### PROBLEM DESCRIPTION
The answer must consist of the listing, reproduced exactly.
★ ★ ★ ★
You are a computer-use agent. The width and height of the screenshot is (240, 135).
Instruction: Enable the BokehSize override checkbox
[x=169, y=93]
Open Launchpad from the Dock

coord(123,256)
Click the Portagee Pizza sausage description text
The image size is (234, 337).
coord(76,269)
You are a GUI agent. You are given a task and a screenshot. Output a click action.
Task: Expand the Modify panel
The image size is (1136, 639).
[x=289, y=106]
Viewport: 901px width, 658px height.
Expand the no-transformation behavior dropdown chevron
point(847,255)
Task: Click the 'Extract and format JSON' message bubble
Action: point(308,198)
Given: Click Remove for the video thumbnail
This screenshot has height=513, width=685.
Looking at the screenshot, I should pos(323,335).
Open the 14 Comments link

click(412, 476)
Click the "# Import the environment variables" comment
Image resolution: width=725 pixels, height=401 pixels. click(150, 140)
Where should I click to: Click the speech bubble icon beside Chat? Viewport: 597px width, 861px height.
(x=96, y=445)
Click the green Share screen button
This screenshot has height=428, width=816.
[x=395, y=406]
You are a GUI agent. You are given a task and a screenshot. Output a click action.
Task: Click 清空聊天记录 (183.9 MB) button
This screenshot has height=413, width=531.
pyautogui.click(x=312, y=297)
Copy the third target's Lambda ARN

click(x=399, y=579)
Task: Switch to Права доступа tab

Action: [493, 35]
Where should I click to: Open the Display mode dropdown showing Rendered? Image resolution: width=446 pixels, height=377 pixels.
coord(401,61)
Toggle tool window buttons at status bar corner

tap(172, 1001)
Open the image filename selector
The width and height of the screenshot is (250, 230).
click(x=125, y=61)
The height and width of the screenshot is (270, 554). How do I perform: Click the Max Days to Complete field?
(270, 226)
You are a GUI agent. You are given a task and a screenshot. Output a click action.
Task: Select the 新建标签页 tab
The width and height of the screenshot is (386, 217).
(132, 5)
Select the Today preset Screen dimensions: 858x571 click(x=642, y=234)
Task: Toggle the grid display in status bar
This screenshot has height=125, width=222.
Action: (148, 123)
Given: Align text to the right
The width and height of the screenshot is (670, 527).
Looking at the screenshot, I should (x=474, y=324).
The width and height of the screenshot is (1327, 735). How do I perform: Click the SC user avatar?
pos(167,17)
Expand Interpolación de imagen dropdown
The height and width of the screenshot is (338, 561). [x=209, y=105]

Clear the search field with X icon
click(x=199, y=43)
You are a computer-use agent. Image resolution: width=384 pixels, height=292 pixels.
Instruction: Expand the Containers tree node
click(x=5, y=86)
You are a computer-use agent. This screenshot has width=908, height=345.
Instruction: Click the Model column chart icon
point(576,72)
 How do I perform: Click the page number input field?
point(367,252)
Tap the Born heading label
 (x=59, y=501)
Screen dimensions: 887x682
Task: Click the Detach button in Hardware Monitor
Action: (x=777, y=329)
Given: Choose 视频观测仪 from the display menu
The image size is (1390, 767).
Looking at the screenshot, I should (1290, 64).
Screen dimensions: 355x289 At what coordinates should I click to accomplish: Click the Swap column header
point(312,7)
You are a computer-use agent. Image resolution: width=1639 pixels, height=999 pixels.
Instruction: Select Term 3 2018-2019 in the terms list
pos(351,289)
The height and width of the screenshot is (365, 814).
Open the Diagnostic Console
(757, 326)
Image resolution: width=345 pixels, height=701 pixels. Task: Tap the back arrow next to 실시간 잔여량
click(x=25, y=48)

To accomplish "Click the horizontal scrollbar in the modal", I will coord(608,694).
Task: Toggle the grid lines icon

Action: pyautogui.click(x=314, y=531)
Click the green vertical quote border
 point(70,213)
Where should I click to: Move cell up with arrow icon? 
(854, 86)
★ ★ ★ ★
### REPLY
You are a computer-use agent. The width and height of the screenshot is (240, 135).
Instruction: Enable the BokehSize override checkbox
[x=169, y=93]
Open Launchpad from the Dock

coord(123,256)
Click the Portagee Pizza sausage description text
The image size is (234, 337).
coord(76,269)
You are a GUI agent. You are given a task and a screenshot. Output a click action.
Task: Expand the Modify panel
The image size is (1136, 639).
[x=289, y=106]
Viewport: 901px width, 658px height.
Expand the no-transformation behavior dropdown chevron
point(847,255)
Task: Click the 'Extract and format JSON' message bubble
Action: point(308,198)
Given: Click Remove for the video thumbnail
This screenshot has height=513, width=685.
Looking at the screenshot, I should pos(323,335).
Open the 14 Comments link

click(412, 476)
Click the "# Import the environment variables" comment
Image resolution: width=725 pixels, height=401 pixels. click(150, 140)
Where should I click to: Click the speech bubble icon beside Chat? Viewport: 597px width, 861px height.
(x=96, y=445)
Click the green Share screen button
This screenshot has height=428, width=816.
[x=395, y=406]
You are a GUI agent. You are given a task and a screenshot. Output a click action.
Task: Click 清空聊天记录 (183.9 MB) button
This screenshot has height=413, width=531.
pyautogui.click(x=312, y=297)
Copy the third target's Lambda ARN

click(x=399, y=579)
Task: Switch to Права доступа tab

Action: [493, 35]
Where should I click to: Open the Display mode dropdown showing Rendered? Image resolution: width=446 pixels, height=377 pixels.
coord(401,61)
Toggle tool window buttons at status bar corner

tap(172, 1001)
Open the image filename selector
The width and height of the screenshot is (250, 230).
click(x=125, y=61)
The height and width of the screenshot is (270, 554). How do I perform: Click the Max Days to Complete field?
(270, 226)
You are a GUI agent. You are given a task and a screenshot. Output a click action.
Task: Select the 新建标签页 tab
The width and height of the screenshot is (386, 217).
(132, 5)
Select the Today preset Screen dimensions: 858x571 click(x=642, y=234)
Task: Toggle the grid display in status bar
This screenshot has height=125, width=222.
Action: (148, 123)
Given: Align text to the right
The width and height of the screenshot is (670, 527).
Looking at the screenshot, I should (x=474, y=324).
The width and height of the screenshot is (1327, 735). How do I perform: Click the SC user avatar?
pos(167,17)
Expand Interpolación de imagen dropdown
The height and width of the screenshot is (338, 561). [x=209, y=105]

Clear the search field with X icon
click(x=199, y=43)
You are a computer-use agent. Image resolution: width=384 pixels, height=292 pixels.
Instruction: Expand the Containers tree node
click(x=5, y=86)
You are a computer-use agent. This screenshot has width=908, height=345.
Instruction: Click the Model column chart icon
point(576,72)
 How do I perform: Click the page number input field?
point(367,252)
Tap the Born heading label
 (x=59, y=501)
Screen dimensions: 887x682
Task: Click the Detach button in Hardware Monitor
Action: (x=777, y=329)
Given: Choose 视频观测仪 from the display menu
The image size is (1390, 767).
Looking at the screenshot, I should (1290, 64).
Screen dimensions: 355x289 At what coordinates should I click to accomplish: Click the Swap column header
point(312,7)
You are a computer-use agent. Image resolution: width=1639 pixels, height=999 pixels.
Instruction: Select Term 3 2018-2019 in the terms list
pos(351,289)
The height and width of the screenshot is (365, 814).
Open the Diagnostic Console
(757, 326)
Image resolution: width=345 pixels, height=701 pixels. Task: Tap the back arrow next to 실시간 잔여량
click(x=25, y=48)

To accomplish "Click the horizontal scrollbar in the modal", I will coord(608,694).
Task: Toggle the grid lines icon

Action: pyautogui.click(x=314, y=531)
Click the green vertical quote border
 point(70,213)
Where should I click to: Move cell up with arrow icon? 
(854, 86)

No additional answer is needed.